I get the feeling that Syncing Forward started out as a decent sci-fi novella, then had about thirty thousand words of family drama inserted into it.
I spent a good portion of the first two thirds of this story shaking my head in confusion wondering why I was being told any of this, and the final third yelling at the character for being such an asshole.
Martin James is some kind of internal investigator at a mega pharmaceutical company, who is injected by terrorists with a drug that slows his body down so much that each day flies by in a matter of minutes from his point of view. If you haven’t figured it out from that sentence I just typed, you will most definitely have it pounded into your skull by the end of the novel that THIS IS A METAPHOR FOR TIME FLYING BY AND HOW YOU WILL MISS THOSE PRECIOUS MOMENTS WITH YOUR FAMILY IF YOU FOCUS TOO MUCH ON OTHER THINGS.

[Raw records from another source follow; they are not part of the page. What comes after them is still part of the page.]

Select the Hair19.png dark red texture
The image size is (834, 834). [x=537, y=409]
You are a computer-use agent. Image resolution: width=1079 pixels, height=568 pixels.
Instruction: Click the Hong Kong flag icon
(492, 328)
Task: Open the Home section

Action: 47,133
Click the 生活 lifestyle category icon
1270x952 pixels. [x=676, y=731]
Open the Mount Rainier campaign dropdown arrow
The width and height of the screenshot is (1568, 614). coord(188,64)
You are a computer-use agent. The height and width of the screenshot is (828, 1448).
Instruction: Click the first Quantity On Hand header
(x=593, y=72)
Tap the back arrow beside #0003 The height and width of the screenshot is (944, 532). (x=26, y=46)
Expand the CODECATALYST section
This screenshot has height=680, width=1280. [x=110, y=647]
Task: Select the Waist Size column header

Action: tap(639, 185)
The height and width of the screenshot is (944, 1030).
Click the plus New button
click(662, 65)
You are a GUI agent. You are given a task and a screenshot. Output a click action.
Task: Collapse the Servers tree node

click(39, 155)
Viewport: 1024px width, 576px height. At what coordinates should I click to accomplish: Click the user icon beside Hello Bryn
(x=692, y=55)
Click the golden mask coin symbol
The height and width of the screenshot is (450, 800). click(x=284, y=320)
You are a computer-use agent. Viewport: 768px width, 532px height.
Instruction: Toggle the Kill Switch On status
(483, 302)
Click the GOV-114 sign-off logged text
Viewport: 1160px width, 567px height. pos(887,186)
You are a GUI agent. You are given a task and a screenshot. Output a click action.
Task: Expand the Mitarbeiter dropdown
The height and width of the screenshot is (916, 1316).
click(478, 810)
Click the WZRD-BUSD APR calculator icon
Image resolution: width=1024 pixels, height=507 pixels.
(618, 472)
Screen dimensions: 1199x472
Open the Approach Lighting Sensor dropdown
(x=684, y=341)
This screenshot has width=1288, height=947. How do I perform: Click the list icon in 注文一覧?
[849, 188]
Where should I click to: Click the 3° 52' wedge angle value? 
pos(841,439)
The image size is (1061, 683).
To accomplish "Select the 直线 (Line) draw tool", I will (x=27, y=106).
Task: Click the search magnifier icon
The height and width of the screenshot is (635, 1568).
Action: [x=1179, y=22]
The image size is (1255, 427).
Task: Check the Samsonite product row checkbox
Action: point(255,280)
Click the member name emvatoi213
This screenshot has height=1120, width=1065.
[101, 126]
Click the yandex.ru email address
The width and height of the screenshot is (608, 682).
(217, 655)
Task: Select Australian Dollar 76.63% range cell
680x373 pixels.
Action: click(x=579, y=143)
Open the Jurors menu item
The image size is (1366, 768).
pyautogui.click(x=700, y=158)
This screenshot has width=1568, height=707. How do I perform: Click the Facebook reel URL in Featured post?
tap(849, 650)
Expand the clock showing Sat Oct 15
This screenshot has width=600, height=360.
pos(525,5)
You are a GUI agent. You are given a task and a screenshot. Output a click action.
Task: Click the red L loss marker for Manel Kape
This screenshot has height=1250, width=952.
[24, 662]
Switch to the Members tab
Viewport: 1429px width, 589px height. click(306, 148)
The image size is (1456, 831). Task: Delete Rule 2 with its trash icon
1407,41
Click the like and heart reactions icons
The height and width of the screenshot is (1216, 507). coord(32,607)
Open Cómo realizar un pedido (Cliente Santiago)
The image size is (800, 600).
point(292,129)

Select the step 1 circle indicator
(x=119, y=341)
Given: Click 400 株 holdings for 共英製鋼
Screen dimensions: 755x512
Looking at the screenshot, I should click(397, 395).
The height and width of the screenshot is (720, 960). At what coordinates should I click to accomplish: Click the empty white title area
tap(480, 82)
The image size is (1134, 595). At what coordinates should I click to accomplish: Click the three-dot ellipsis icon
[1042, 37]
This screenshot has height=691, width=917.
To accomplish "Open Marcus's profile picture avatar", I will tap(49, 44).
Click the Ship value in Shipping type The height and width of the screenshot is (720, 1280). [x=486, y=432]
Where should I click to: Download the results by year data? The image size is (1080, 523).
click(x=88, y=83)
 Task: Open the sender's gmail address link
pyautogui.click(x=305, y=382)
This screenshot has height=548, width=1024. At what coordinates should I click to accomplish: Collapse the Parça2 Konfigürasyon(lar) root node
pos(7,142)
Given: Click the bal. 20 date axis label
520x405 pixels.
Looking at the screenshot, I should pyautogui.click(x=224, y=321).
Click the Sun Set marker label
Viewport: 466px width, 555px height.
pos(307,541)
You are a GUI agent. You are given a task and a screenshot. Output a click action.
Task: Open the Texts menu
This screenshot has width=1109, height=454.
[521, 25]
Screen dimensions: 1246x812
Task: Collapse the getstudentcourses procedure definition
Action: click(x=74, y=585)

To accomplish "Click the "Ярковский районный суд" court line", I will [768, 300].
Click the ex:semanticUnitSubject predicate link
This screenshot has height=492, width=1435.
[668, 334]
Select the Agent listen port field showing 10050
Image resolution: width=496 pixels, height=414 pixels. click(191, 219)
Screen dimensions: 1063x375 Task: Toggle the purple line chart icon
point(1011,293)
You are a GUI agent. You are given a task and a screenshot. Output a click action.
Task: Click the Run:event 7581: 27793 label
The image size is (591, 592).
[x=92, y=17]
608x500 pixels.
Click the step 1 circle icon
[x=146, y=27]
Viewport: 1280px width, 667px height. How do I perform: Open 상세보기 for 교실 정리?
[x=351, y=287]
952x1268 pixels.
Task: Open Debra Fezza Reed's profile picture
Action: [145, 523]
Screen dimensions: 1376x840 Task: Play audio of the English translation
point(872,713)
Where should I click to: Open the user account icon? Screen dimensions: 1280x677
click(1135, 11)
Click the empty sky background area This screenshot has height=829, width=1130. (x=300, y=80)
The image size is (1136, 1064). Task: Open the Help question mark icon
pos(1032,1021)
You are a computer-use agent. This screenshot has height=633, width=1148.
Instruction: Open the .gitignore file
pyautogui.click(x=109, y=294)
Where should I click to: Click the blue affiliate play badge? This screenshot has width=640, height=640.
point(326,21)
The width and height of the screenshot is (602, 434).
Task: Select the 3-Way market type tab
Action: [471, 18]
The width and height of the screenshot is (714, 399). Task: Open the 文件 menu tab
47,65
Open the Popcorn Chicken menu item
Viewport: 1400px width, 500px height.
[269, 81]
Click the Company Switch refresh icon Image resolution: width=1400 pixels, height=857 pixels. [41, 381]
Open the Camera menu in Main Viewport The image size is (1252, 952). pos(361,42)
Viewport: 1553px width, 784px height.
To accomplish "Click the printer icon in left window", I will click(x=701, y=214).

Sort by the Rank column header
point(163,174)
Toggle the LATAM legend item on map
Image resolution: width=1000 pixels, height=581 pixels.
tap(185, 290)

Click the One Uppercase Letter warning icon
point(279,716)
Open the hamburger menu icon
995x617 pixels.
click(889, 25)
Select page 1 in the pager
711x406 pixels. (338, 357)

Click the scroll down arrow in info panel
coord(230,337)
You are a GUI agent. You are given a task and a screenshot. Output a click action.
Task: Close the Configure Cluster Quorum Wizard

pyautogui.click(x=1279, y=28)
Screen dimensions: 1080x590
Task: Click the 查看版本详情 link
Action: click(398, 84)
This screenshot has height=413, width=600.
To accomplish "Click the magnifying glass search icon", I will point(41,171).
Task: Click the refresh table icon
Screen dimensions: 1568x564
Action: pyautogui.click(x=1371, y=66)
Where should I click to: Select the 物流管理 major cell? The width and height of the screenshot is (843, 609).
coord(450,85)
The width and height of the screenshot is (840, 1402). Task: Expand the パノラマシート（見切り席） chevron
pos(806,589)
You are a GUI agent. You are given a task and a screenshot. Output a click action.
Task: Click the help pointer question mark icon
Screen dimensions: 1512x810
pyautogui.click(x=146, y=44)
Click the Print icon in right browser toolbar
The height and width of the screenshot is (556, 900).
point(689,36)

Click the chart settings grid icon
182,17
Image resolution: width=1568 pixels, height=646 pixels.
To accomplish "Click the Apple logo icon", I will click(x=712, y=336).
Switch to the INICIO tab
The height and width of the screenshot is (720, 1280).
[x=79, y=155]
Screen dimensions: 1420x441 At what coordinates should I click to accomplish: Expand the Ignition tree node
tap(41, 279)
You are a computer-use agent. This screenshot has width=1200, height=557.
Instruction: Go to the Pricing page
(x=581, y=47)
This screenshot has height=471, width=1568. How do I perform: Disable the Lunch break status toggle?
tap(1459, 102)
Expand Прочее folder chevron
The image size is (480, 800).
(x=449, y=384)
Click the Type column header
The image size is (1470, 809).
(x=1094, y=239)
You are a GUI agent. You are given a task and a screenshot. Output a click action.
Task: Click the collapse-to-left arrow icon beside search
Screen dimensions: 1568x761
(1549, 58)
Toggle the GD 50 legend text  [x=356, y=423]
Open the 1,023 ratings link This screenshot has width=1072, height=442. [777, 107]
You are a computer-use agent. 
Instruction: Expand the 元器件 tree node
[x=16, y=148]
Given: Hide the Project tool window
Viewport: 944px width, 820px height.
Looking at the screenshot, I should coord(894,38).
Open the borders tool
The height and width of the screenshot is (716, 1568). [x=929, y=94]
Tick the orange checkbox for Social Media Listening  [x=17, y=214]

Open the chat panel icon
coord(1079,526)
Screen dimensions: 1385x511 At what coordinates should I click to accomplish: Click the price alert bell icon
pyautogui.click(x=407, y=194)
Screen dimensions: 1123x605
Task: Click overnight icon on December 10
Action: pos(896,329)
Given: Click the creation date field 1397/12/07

For the first two thirds or so of this novel, we watch Martin’s family grow up without him, as he is stuck in his slow moving state, unable to interact with the world. Every so often they are able to ‘sync him back’ so he can be a regular guy for a few hours or days, and over and over and over again we get to see how sad and shocked he is at how much time has passed, and how his baby girls are grown up now, how his wife has moved on to someone else, and how so and so is dead, and he never reconciled, and now his girls are married, and on and on. There are quite a few characters who serve zero purpose in the story other than to make Martin feel sad when they die.
When we finally get to some action, in the mindbogglingly distant world of ONE HUNDRED YEARS in the future. Martin is such an emotional wreck who can do nothing but complain and whine and stamp his feet, despite everyone trying their best to help him, that it’s hard to do anything but hate the guy and hope his life falls apart even more.
It is during this point in the novel that the character says the line in the title of this post. Yes, that is an actual thing he says and is a pretty good descriptor for the whole tone of the book.
I liked the twist on time travel, one I hadn’t seen before. The author also had some pretty neat ideas about the future, and some creative technology, and I wish they’d focused on that more. Instead they spent the majority of the novel building the protagonist into an utterly unlikable twat, so when we finally get to the action it’s not as fun, because we are forced to experience it through his tear-filled eyes.
I wish this book had been utter crap, because then I wouldn’t have had to finish it. But it was good enough to keep me going, wanting to find out what happened at the end. Not recommended unless you feel the need to hate-read something.